第32話 動かぬ足、地下道、改札前

(やっぱり、あの夜のアレは…夢じゃなかったんだ。)

右耳に残る生暖かい感触、舌先で上顎をなぞられ、部屋に響く自分の吐息。塞がれた口、指を求めて動く腰、そしてそのまま真っ白になった頭。それらがフラッシュ暗算さながらのスピードで脳内を流れて行く。

私は谷藤の陣地となりかけた太腿を死守すべく足を組み直した。斉藤の顔は見ることができない。それからの話は、来月から拠点に新しく配属される社員の話とかそういった内容だったと思うがほとんど頭に入ってこなかった。

21時を回った頃、谷藤の夫が迎えに来たとのことでお開きとなった。次行く?と誘われたものの、私は続けて酒を飲む気分にならず、岡・斉藤も今日は帰るとのことで解散となった。

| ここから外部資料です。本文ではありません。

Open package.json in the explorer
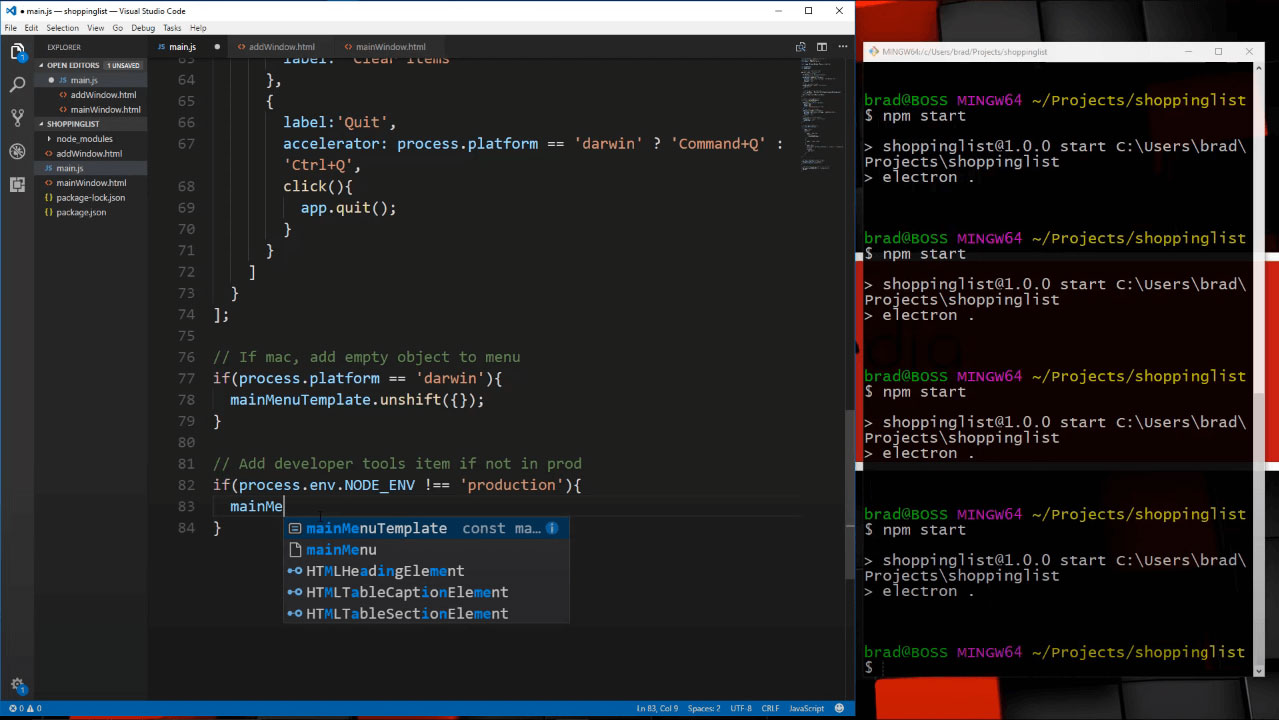The image size is (1279, 720). tap(81, 212)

店を出ると、谷藤が皆を送って行くとのことだったがあいにく1名が定員オーバーとなり、電車通勤の斉藤が先に駅へと歩き出した。その後ろ姿を無言で見送る私。強力な接着剤でも付いているのかというくらい、両足が地面にべったり張り付いて動かない。でも、今、何か言わなきゃ!何を?あんなに話したかったんじゃないのか?

「イッシー、早く乗ってー。」

振り返ると、私以外のメンバーは全員谷藤のRV車に乗っていた。助手席の谷藤と目が合う。私の中で、何かが爆ぜる音がした。

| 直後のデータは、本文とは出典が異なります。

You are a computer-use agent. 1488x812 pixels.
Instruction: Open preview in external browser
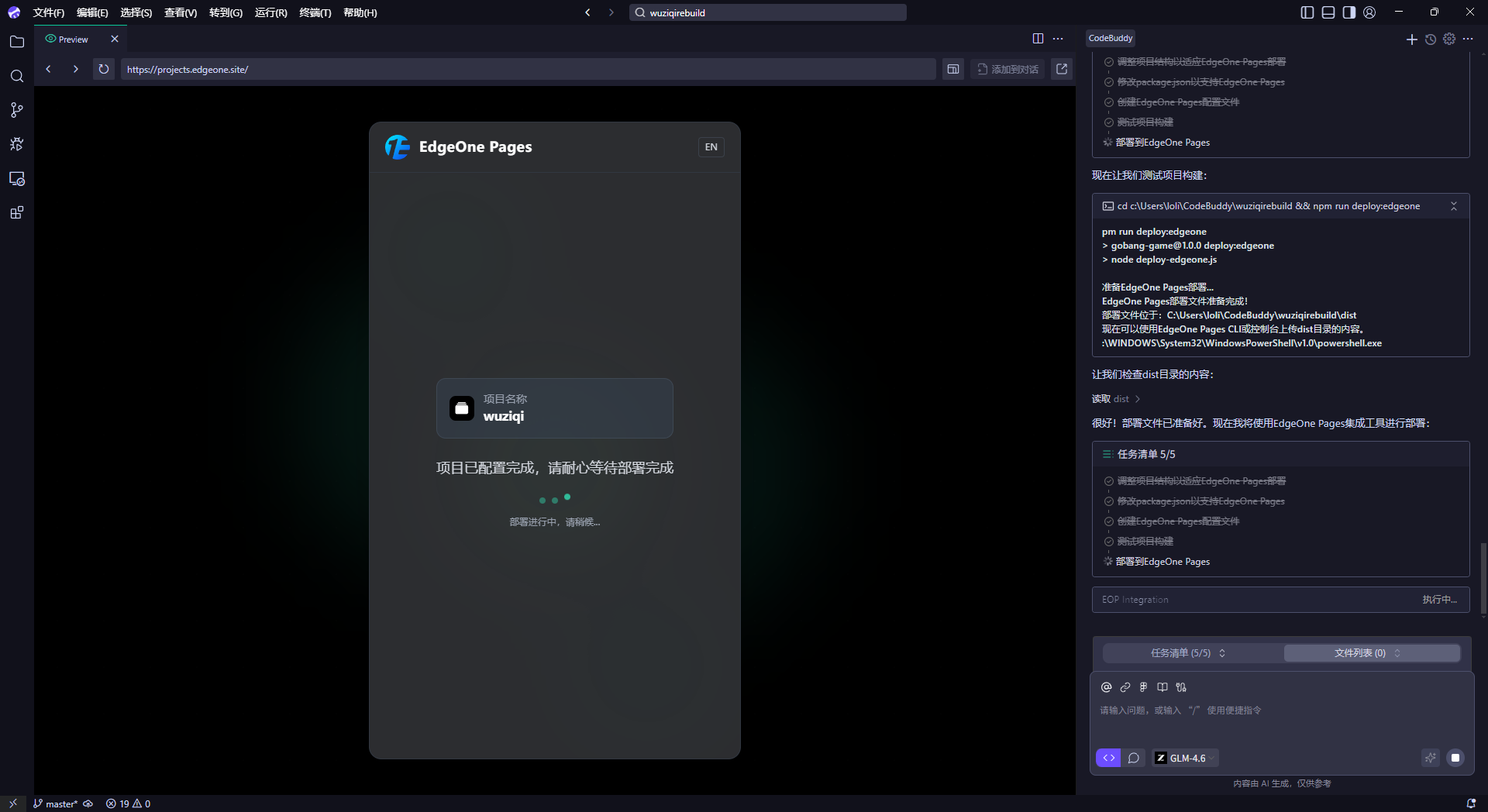pos(1062,69)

「すみません!私、聖子さんと話したいことあるんで、皆さん先に帰って下さい!今日はありがとうございました!!」

後でどうなろうと知ったことか。後部座席のドアを閉めると、見送りもせずに走り出した。



ハァ、ハァ、ハァ、ハァ。

駅へと続く地下道で、私は斉藤の腕を掴んでいた。

「…何?」

彼女が私を一瞥する。

「あの、ちょっと、話しませんか。」

息も絶え絶えに彼女の顔を見上げる。

「何を?」

彼女は私の手を静かに振り払い、再び歩き出す。自分の呼吸音と彼女のヒールの音が、ところどころ蛍光灯の切れた地下道に反響する。

「今日までのことを。」

「私は特に話すことないんだけど。」

「話したくないってことですか?」

彼女は何も言わない。

「じゃあ、今日、どうして冷たいんですか?」

「別に普通でしょ。」

「普通じゃないですよ。会社でも、さっきの店でも。目すら合わせてくれなかったじゃないですか。」

返答はない。

「怒ってるんですか?」

改札が近づき、彼女がカバンの中から慣れた手つきで定期入れを出しながら歩き続ける。

「ねぇ!!」

改札手前で彼女の手首を掴み、静止する。振り返る彼女は驚きの表情だ。それもそうだろう。私の両目から、涙が筋となって流れていたのだから。